Conversations about comfort and safety always drill down to their bedrock—money—yet will you ever hear a dying man wish that he’d made more of it? No. If he speaks of money at all, he’ll say that he would have cared less about it, or given more away, or used it to do specific things for his loved ones. You probably won’t hear him say: “I wish I’d taken fewer risks. I wish I’d been more afraid of failure. I wish I’d looked before I leaped.”
You probably won’t hear his wife and soon-to-be widow say, “I wish he’d given me less of his attention, presence, and love and spent more hours making money to buy me name brand clothing.”
I want to give less of my precious attention and less of my shrinking time to considerations that will mean nothing to me when I’m an old man. Surplus makes prayer difficult, and I want to look back on a life of prayer. Comfort makes courage difficult, and I want to look back on a life of risk taking.
I’m not talking about the risk of challenging the status quo or convention. I’m talking about risking authenticity. Polite society is rarely kind to originals, unless of course they are also rich. Poor oddballs don’t draw smiles from the majority.
Maybe “oddballs” is what I meant when I first thought of gu.ebers. Saints are oddball lovers of light. Tyrants are conformist lovers of darkness.

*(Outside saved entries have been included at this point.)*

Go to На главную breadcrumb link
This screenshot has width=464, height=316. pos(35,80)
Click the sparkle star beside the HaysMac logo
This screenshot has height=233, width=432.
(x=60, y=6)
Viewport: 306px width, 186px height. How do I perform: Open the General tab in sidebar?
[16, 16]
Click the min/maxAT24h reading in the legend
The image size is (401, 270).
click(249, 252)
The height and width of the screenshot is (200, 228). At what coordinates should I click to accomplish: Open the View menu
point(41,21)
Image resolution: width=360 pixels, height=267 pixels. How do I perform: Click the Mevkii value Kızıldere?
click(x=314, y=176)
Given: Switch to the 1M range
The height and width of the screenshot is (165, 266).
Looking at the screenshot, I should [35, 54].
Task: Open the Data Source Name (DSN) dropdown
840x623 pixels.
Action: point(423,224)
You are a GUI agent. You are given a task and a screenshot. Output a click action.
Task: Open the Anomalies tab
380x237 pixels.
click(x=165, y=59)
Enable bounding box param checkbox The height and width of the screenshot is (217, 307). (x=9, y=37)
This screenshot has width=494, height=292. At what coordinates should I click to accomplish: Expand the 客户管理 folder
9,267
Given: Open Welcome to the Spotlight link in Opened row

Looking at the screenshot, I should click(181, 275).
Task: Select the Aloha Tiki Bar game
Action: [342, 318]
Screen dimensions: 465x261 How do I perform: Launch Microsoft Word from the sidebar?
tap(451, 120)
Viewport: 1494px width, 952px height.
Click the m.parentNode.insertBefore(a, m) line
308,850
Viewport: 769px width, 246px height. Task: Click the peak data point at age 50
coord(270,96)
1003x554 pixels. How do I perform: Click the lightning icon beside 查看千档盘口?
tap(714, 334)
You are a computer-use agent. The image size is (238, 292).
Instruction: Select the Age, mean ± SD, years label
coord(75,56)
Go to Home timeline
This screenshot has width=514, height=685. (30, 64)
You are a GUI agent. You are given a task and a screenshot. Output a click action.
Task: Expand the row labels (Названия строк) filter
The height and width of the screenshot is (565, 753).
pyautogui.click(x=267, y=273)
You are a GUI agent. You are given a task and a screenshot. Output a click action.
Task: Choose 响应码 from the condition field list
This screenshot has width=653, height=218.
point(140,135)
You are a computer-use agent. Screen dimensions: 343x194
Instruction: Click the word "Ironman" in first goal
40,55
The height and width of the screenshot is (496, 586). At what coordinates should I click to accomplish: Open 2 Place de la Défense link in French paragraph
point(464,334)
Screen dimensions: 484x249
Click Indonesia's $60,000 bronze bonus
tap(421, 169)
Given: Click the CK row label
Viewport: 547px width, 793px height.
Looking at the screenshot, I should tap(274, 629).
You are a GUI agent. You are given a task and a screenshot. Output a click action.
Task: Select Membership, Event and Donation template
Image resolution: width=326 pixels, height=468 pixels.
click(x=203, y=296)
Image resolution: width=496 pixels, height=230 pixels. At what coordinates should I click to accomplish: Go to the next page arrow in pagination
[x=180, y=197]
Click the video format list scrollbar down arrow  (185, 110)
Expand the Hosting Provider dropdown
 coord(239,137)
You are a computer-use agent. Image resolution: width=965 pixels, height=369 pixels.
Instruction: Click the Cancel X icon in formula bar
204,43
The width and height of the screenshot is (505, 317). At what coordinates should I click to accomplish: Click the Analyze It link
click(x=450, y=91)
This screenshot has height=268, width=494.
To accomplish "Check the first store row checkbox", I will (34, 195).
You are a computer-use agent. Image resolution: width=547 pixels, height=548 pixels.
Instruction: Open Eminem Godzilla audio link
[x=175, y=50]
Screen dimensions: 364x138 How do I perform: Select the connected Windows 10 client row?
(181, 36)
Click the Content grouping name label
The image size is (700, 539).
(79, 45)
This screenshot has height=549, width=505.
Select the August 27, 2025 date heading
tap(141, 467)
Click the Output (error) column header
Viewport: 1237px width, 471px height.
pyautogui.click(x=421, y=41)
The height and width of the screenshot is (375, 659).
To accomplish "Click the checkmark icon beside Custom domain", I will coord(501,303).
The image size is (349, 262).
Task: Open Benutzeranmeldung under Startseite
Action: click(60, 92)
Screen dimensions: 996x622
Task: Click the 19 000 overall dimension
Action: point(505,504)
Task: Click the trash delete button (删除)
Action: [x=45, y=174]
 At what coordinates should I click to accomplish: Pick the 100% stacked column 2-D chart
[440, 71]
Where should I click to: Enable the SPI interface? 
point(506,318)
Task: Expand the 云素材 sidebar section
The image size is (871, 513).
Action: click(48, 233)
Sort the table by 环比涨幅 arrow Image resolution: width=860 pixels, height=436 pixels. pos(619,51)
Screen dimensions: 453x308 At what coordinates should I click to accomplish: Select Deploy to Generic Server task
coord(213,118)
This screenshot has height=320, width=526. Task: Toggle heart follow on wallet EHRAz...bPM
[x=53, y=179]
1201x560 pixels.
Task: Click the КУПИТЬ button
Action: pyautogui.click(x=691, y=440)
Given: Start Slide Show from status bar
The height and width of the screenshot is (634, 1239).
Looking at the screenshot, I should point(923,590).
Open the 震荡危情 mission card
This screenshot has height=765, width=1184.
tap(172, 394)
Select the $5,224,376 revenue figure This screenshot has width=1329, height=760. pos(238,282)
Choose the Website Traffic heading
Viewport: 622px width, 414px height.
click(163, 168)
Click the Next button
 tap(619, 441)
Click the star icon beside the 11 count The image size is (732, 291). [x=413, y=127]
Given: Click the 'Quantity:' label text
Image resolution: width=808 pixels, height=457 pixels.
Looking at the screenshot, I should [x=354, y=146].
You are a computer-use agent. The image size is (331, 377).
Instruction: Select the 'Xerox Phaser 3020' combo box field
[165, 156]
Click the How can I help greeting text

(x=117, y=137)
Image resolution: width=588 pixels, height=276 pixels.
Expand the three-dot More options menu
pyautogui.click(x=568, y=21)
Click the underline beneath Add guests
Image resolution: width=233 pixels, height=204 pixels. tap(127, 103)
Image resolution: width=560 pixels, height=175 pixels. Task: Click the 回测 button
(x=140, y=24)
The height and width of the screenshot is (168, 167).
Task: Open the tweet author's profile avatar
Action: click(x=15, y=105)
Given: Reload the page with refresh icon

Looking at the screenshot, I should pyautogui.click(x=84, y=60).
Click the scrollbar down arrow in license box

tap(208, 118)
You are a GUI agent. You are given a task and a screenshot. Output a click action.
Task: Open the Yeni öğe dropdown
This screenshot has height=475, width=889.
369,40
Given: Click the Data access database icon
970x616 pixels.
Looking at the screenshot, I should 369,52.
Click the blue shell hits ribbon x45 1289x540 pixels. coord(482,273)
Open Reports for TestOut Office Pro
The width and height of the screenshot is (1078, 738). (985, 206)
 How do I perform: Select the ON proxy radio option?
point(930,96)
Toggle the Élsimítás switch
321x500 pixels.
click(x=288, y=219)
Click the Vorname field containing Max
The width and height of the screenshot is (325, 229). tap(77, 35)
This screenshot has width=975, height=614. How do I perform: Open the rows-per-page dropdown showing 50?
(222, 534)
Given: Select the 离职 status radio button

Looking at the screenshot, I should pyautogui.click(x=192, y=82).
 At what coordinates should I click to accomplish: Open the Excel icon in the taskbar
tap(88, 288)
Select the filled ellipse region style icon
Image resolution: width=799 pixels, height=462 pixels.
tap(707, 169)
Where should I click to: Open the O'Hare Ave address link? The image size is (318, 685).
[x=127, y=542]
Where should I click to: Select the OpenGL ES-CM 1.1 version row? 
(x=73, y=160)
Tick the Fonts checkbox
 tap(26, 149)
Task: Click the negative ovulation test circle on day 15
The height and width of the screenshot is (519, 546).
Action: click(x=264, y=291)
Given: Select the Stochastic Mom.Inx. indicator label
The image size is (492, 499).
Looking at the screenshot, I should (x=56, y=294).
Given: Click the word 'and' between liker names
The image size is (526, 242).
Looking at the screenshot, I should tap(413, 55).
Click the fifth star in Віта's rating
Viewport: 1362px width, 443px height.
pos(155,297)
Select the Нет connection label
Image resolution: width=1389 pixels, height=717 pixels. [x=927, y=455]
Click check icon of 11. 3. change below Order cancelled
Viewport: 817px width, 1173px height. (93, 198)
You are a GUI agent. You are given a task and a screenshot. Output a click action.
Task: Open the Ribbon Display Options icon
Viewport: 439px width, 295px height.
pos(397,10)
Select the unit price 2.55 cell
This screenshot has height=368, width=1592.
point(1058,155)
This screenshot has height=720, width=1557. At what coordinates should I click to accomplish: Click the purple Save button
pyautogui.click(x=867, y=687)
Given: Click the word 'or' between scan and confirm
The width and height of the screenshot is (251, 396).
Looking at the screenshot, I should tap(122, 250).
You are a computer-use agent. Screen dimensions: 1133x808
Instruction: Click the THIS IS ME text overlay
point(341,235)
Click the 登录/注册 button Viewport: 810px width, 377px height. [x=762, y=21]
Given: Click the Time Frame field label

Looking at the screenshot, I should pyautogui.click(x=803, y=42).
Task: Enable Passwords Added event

I’m not going to try to become lean and daring overnight because I’m likely to deplete all my emotional and spiritual resources without any kind of structure or rhythm to replenish them. But if I go for a metaphorical walk or run, do some push-ups, ride my bike when I could have driven my truck, then I’m changing my lifestyle slowly but surely.
Every time I make a small or grand plunge into discomfort and risk authenticity, I burn off a little of that spiritual baggage. As that cushion of fat shrinks, I realize that it represents fear. Fear is a depressant. It robs me of energy. The less I have, the more initiative I take. I begin to become myself—at my best—and all I’ll leave behind is a rusty boxcar.
Today I will thank my lovely wife for being so patient with me.
How will you risk authenticity today?